Text block:

┄┄┄┄┄┄┄┄┄┄┄┄┄┄┄┄┄┄┄┄

Shields Township contains most of heavily Republican Lake Forest and Republican leaning and less affluent Lake Bluff, but it also contains the Naval Station Great Lakes in the minority heavy city of North Chicago. Shields Township gave ~58 percent of its two way vote share to Barack Obama in 2008 but Mitt Romney narrowly won it in 2012 thanks to reaching the mid 60% range in Shields' portion of Lake Forest in 2012. Dold underperformed in North Chicago but did very well in Lake Bluff and Lake Forest. Shields Township is also home to Abbott Laboratories, one of Lake County's largest employers. This fact will come in handy later in analyzing Lake County's 2012 voting patterns.

Dold also ran strongly in Vernon Township. Vernon Township is fairly polarized with middle class Buffalo Grove, developed in the 80s and 90s, and exurban, middle class Vernon Hills, largely developed in the 90s. Vernon Hills has an abnormally high minority population, largely Indian, for an exurban area and Buffalo Grove was mainly settled by Jews who grew up in west Wilmette and were priced out of moving back to New Trier Township and by Russian Jewish immigrants. The rest of Vernon Township is fairly affluent and exurban in nature with towns like Long Grove, Mettawa (which has high minimum acreage ordinances), Riverwoods, and Lincolnshire all being friendly to the GOP. Half of Lincolnshire is heavily Jewish but the predominantly Christian eastern half leans GOP on a local and federal level. Riverwoods is a more affluent version of Deerfield, in a way, and has a substantial Jewish population but not as high of one as Deerfield has. Dold performed fairly strongly in all of the parts of the township, but strongest in towns like Mettawa, Long Grove, and Lincolnshire.

GOP leaning Libertyville Township was largely settled in the late 80s and the 90s. As Abbott Labs grew and employed more people, Libertyville became a more attractive exurban living option for it employees. Libertyville, an affluent town (but not affluent like New Trier or Moraine Townships) also is home to a number amount of teachers and other professionals who work in the northern suburbs and do not commute to the city. Neighboring Green Oaks, full of new money and large homes built in the 90s and in the past decade, is also home to many Abbot employees and Chicago Bears football players and team employees who work in neighboring Lake Forest at Halas Hall (the Bears headquarters and the team's practice facility). Democratic Mundelein, which is split between the western portion of Libertyville Township and neighboring Fremont Township, has a large Hispanic population and a more rural feel surrounding it.

In many ways, Libertyville Township and surrounding areas are the heart of Lake County, and they fittingly gave Bob Dold his strongest performance and swung hard towards Romney. Abbott fired 200 of its research and design employees last year and blamed the ACA's medical device tax. Many of these employees were Libertyville residents who took their firing (or their neighbors' firings) out on the President and Democrats and up and down the ticket.

Mark Kirk was extremely popular in Libertyville Township and its surrounding areas for many reasons, but largely because of his work on behalf of Naval Station Great Lakes and his saving of the James A. Lovell (who lives in Lake Forest) VA Clinic, Lake County's main veterans' health center.

┄┄┄┄┄┄┄┄┄┄┄┄┄┄┄┄┄┄┄┄

Activities:
1. According to the passage on Lake County voting, how many of its research and design employees did Abbott fire?
2. Please copy part of the passage on Lake County voting word for word, beginning at the words that contain "In many ways, Libertyville" and stopping after "veterans' health center.".
The lines after this point were taken from a different source.

(Stored items)
┄┄┄┄┄┄┄┄┄┄┄┄┄┄┄┄┄┄┄┄

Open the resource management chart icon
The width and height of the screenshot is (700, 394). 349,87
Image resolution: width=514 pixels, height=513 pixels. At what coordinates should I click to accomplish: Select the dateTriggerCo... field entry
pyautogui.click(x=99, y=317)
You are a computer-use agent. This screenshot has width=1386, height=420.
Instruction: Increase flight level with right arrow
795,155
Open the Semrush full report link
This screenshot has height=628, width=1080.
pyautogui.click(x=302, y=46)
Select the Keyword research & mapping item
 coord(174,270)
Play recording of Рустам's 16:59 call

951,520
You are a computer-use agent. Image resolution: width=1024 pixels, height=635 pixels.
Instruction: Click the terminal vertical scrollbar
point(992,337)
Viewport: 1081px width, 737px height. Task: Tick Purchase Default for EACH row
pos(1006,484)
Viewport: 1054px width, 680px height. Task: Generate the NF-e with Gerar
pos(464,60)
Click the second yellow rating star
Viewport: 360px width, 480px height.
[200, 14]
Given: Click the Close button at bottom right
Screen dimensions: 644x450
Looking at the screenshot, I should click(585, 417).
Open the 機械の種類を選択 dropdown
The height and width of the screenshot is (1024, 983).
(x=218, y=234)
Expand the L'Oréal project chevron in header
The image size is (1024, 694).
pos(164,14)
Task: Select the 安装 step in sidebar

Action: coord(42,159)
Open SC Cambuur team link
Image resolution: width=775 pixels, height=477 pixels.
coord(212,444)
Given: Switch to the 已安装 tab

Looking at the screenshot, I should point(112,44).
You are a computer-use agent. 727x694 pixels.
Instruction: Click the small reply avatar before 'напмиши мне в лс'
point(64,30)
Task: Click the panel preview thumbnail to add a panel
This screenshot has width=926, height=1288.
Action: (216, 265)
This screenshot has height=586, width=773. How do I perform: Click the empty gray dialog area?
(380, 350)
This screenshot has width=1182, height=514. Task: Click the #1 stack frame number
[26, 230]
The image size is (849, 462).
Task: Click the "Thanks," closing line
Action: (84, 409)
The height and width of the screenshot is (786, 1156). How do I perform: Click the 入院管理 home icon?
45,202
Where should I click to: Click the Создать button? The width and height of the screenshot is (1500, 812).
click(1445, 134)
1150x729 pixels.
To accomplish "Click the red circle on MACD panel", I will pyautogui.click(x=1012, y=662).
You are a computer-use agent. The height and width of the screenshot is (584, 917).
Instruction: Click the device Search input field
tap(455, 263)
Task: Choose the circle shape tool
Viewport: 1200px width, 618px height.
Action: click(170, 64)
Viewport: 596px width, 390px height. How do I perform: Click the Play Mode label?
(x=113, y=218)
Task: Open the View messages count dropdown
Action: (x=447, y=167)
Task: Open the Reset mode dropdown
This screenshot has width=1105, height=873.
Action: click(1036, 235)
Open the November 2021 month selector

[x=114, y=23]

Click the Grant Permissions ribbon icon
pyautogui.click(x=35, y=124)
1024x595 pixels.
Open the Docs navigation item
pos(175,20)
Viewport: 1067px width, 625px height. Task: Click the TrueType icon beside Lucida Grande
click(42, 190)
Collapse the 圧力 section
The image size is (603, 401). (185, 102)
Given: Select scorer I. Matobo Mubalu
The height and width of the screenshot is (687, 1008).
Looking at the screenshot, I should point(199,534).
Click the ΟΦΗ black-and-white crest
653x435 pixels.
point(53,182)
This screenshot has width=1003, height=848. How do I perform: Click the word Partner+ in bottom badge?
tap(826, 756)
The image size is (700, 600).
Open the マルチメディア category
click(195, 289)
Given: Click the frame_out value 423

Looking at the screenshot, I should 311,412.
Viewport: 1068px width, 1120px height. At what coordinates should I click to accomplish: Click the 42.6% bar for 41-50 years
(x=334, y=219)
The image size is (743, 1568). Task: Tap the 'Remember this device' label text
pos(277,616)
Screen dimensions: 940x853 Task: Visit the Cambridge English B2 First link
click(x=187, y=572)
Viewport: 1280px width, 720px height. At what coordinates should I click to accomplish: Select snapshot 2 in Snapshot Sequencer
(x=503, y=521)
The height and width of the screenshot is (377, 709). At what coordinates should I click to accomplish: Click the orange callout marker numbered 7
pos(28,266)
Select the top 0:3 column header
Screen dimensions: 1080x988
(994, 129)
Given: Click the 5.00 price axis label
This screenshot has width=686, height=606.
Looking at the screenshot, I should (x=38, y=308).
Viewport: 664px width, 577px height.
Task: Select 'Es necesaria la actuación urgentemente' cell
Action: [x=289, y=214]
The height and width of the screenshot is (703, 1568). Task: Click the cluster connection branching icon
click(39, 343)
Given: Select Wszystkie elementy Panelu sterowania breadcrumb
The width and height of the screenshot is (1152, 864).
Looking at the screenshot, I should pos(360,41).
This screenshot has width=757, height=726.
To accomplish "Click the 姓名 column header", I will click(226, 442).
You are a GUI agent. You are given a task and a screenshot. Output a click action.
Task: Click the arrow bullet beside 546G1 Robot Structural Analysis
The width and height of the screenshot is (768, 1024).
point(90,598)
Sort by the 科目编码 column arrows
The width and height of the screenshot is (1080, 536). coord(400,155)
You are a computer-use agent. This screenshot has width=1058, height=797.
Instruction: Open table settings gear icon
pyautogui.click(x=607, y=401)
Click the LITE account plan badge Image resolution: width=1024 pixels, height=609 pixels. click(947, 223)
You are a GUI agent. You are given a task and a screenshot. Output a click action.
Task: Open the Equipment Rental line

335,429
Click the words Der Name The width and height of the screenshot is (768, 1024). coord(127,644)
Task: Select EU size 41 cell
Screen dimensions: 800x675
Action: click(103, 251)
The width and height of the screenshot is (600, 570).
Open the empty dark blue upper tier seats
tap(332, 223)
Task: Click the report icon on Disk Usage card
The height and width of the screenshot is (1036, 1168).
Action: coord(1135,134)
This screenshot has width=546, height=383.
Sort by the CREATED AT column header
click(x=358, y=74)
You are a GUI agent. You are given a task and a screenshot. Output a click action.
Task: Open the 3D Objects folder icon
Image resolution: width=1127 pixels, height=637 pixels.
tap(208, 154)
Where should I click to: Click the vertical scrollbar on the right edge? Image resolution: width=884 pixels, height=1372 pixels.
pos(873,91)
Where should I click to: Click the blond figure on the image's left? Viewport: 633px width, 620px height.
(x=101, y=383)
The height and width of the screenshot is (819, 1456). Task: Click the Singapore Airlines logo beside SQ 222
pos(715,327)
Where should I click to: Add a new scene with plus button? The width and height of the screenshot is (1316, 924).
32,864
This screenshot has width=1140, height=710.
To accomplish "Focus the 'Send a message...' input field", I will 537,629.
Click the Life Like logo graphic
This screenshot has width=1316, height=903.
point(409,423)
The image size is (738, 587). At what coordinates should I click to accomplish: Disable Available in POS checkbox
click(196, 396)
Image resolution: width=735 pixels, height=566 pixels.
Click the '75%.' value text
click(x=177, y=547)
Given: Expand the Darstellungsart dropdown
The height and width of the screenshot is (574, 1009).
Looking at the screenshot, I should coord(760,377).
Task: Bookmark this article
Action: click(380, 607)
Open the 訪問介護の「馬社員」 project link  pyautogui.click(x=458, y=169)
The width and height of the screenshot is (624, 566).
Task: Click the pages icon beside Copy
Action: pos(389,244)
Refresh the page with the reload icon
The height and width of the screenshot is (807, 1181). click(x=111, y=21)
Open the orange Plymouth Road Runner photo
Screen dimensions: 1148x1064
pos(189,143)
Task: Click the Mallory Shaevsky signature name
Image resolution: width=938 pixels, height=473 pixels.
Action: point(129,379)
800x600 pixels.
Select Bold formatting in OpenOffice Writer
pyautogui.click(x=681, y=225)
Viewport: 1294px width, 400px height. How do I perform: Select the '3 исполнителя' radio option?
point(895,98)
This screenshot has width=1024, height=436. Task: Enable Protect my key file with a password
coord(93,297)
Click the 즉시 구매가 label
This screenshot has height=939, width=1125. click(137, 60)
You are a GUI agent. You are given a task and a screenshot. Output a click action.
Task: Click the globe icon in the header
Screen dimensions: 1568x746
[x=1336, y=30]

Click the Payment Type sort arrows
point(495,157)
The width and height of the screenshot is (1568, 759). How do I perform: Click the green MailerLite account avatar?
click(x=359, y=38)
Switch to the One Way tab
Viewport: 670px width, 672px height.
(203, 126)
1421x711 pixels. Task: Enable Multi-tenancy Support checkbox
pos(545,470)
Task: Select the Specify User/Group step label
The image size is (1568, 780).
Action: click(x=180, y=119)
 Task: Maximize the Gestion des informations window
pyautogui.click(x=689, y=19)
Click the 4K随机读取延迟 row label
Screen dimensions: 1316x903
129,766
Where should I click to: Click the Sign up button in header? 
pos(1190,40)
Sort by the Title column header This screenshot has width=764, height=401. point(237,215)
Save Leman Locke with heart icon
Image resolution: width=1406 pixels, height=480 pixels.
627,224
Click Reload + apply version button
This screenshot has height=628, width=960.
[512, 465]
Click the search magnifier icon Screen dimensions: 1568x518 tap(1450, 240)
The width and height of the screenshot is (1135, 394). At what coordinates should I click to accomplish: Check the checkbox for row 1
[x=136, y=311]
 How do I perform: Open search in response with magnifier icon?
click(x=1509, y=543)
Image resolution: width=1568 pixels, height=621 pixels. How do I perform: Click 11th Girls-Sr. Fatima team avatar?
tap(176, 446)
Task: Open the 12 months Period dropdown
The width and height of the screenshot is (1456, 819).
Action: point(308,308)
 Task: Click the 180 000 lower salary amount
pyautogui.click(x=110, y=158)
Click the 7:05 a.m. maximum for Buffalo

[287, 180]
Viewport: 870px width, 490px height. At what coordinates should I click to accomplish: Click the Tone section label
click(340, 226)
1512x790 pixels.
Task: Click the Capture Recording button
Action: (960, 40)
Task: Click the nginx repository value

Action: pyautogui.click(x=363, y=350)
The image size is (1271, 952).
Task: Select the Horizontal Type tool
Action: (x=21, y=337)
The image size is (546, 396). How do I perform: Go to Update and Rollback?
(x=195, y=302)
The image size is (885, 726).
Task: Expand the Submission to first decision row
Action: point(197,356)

┄┄┄┄┄┄┄┄┄┄┄┄┄┄┄┄┄┄┄┄

Solution list:
1. 200

2.
In many ways, Libertyville Township and surrounding areas are the heart of Lake County, and they fittingly gave Bob Dold his strongest performance and swung hard towards Romney. Abbott fired 200 of its research and design employees last year and blamed the ACA's medical device tax. Many of these employees were Libertyville residents who took their firing (or their neighbors' firings) out on the President and Democrats and up and down the ticket.

Mark Kirk was extremely popular in Libertyville Township and its surrounding areas for many reasons, but largely because of his work on behalf of Naval Station Great Lakes and his saving of the James A. Lovell (who lives in Lake Forest) VA Clinic, Lake County's main veterans' health center.